Claude Code is overrated as it uses many of its features and modalities to compensate for model shortcomings that are not as necessary for steering state of the art models like GPT 5.2

14 comments

wahnfrieden

MrOrelliOReilly 7 months ago

I think this is a total misunderstanding of Anthropic’s place in the AI race. Opus 4.5 is absolutely a state of the art model. I won’t knock anyone for preferring Codex, but I think you’re ignoring official and unofficial benchmarks.

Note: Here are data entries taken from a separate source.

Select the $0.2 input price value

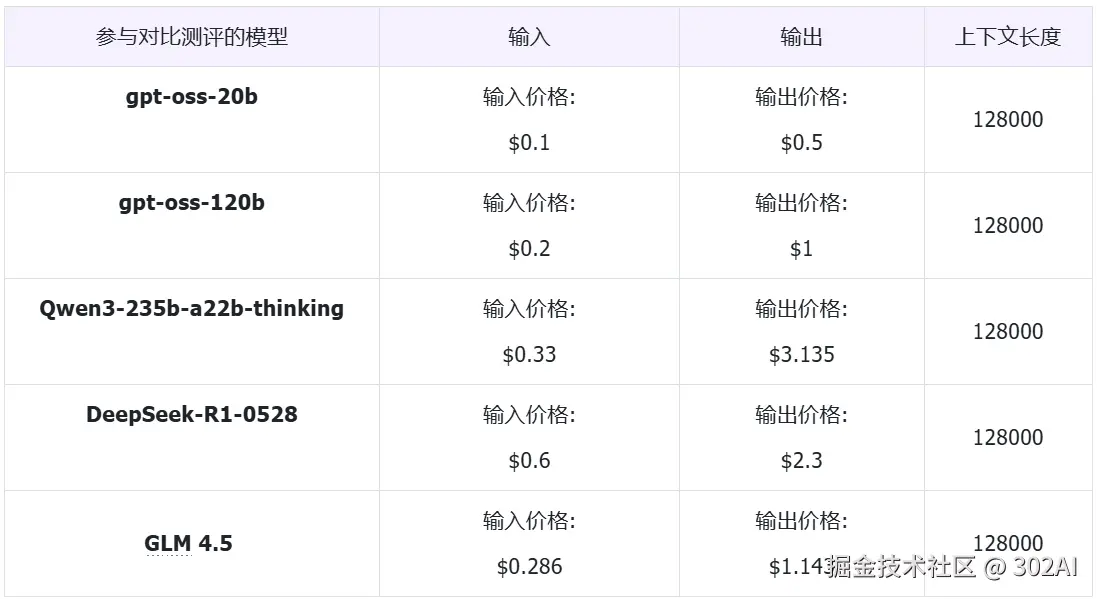tap(529, 249)
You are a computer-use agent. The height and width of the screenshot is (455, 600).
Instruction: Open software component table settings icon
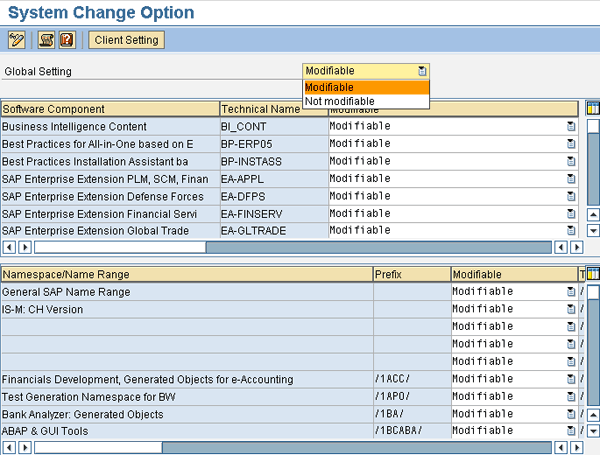pyautogui.click(x=593, y=109)
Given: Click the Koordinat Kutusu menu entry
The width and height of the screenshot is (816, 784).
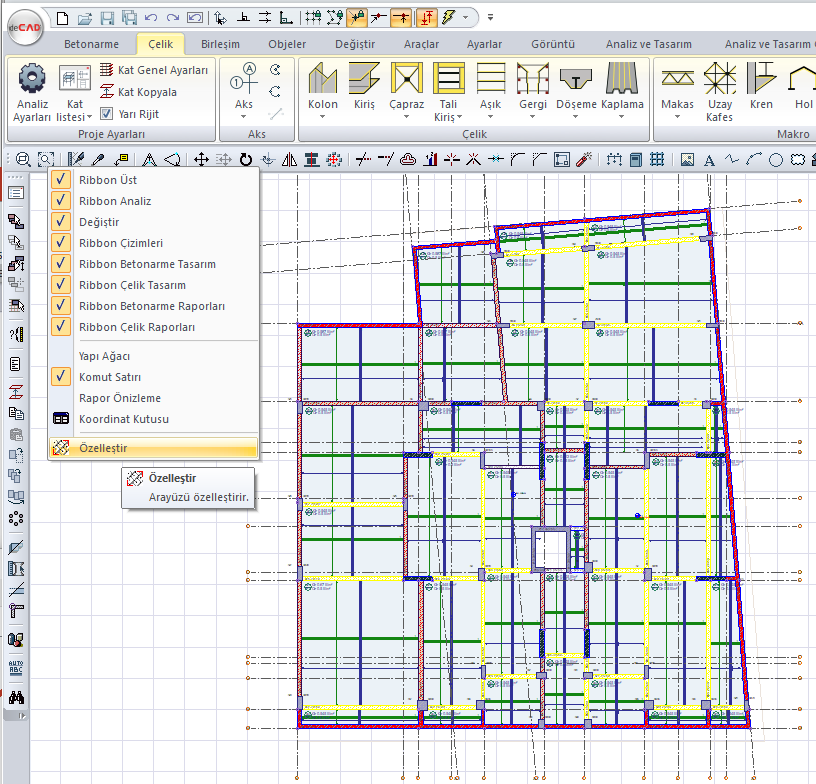Looking at the screenshot, I should pyautogui.click(x=124, y=419).
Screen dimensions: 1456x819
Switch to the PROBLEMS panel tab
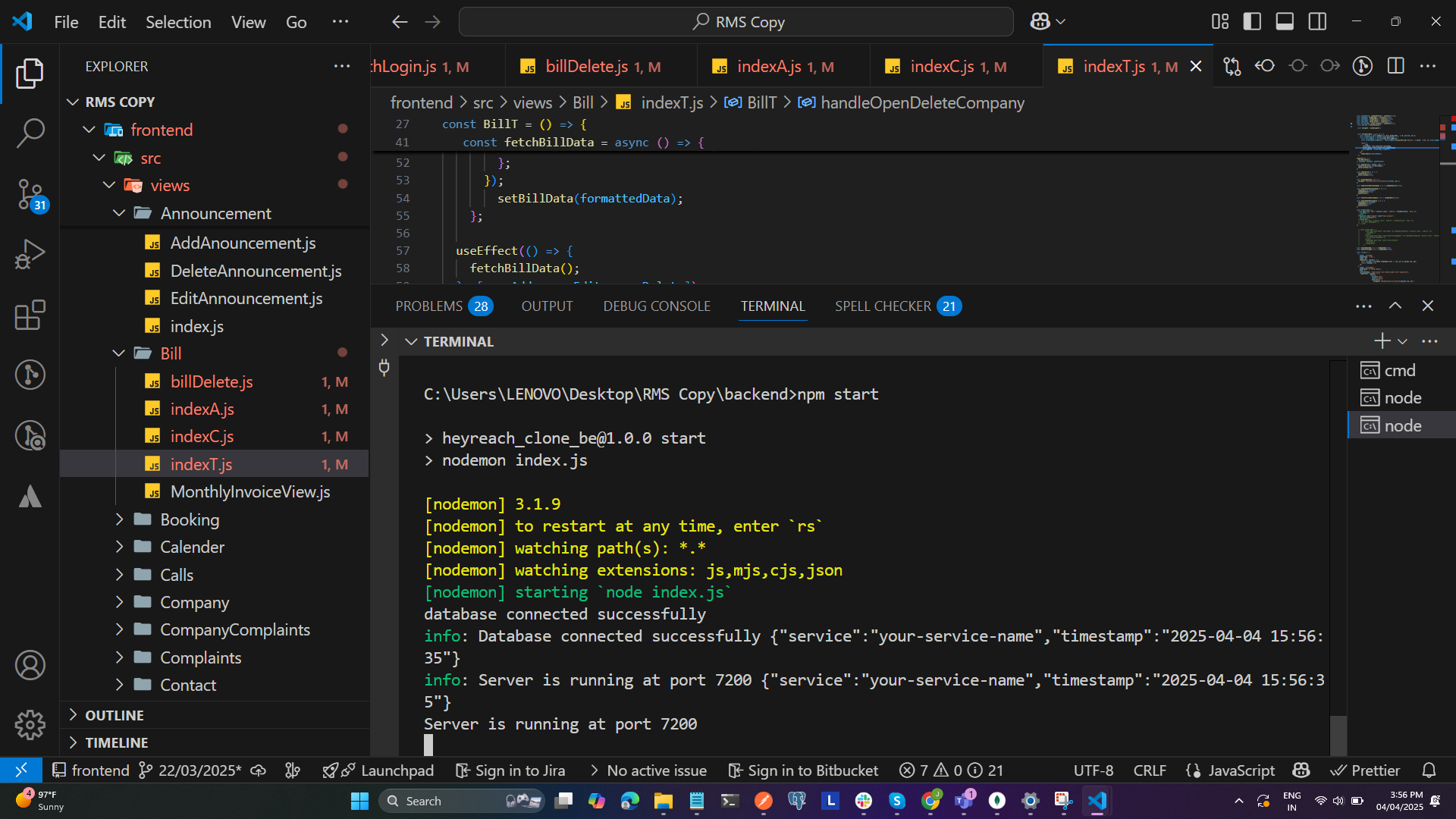point(429,306)
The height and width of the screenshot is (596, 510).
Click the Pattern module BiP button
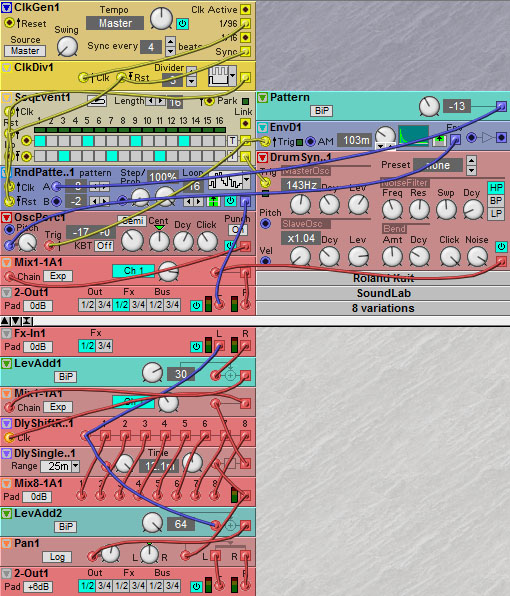click(322, 111)
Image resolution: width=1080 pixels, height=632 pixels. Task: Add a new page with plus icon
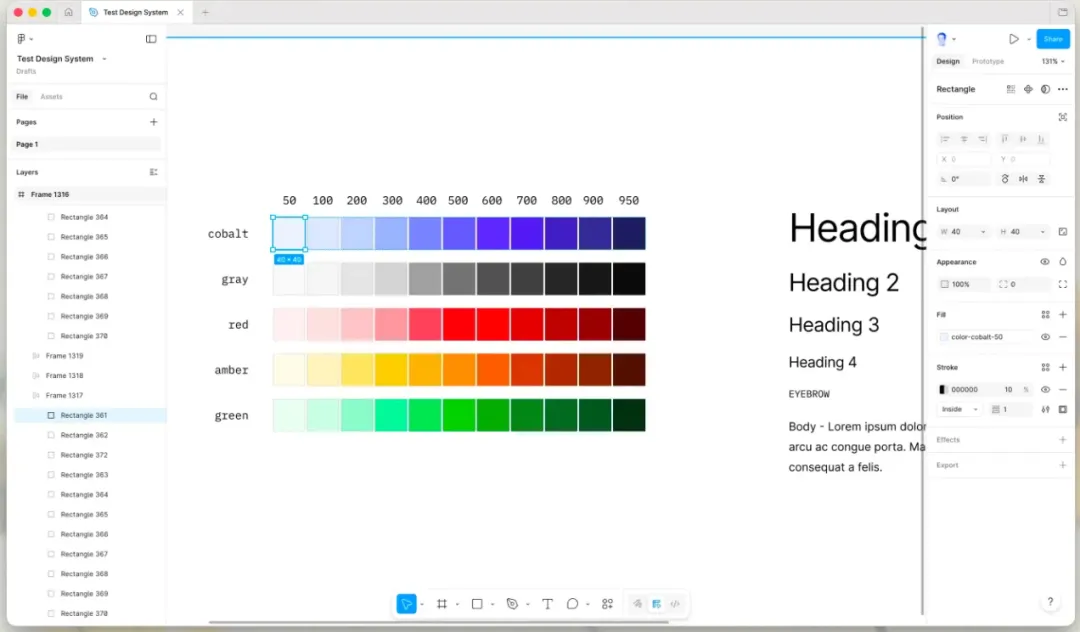coord(153,122)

See: https://artificialanalysis.ai

wahnfrieden 7 months ago

What am I missing? As suspicious as benchmarks are, your link shows GPT 5.2 to be superior.
It is also out of date as it does not include 5.2 Codex.
Per my point about steerability compensated for by modalities and other harness features: Opus 4.5 scores 58% while GPT 5.2 scores 75% for the instruction following benchmark in your link! Thanks for the hard evidence - GPT 5.2 is 30% ahead of Opus 4.5 there. No wonder Claude Code needs those harness features for the user to manually reign in control over its instruction following capability.
woadwarrior01 7 months ago
> Opus 4.5 is absolutely a state of the art model.
> See: https://artificialanalysis.ai
The field moves fast. Per artificialanalysis, Opus 4.5 is currently behind GPT-5.2 (x-high) and Gemini 3 Pro. Even Google's cheaper Gemini 3 Flash model seems to be slightly ahead of Opus 4.5.
- MrOrelliOReilly 7 months ago
  
  Totally, however OP's point was that Claude had to compensate for deficiencies versus a state of the art model like ChatGPT 5.2. I don't think that's correct. Whether or not Opus 4.5 is actually #1 on these benchmarks, it is clearly very competitive with the other top-tier models. I didn't take "state of the art" to here narrowly mean #1 on a given benchmark, but rather to mean near or at the frontier of current capabilities.
- gessha 7 months ago
  
  One thing to remember when comparing ML models of any kind is that single value metrics obscure a lot of nuance and you really have to go through the model results one by one to see how it performs. This is true for vision, NLP, and other modalities.
- ramoz 7 months ago
  
  https://x.com/giansegato/status/2002203155262812529/photo/1
  https://x.com/METR_Evals/status/2002203627377574113
  > Even Google's cheaper Gemini 3 Flash model seems to be slightly ahead of Opus 4.5.
  What an insane take for anybody uses these models daily.
  
  2 replies →
- dr_dshiv 7 months ago
  
  https://lmarena.ai/leaderboard/webdev
  LM Arena shows Claude Opus 4.5 on top
  
  1 reply →
- fzzzy 7 months ago
  
  is x-high fast enough to use as a coding agent?
  
  1 reply →

ccmcarey 7 months ago

I disagree, the claude models seem the best at tool calling, opus 4.5 seems the smartest, and claude code (+ claude model) seems to make good use of subagents and planning in a way that codex doesn't

wahnfrieden 7 months ago

Opus 4.5 is so bad at instruction following (30% worse per benchmark shared above) that it requires a manual toggle for plan mode.
GPT 5.2 simply obeys instruction to assemble a plan and avoids the need to compensate for poor steerability that would require the user to manually manage modalities.
Opus has improved though so the plan mode is less necessary than it was before, but it is still far behind state of art steerability.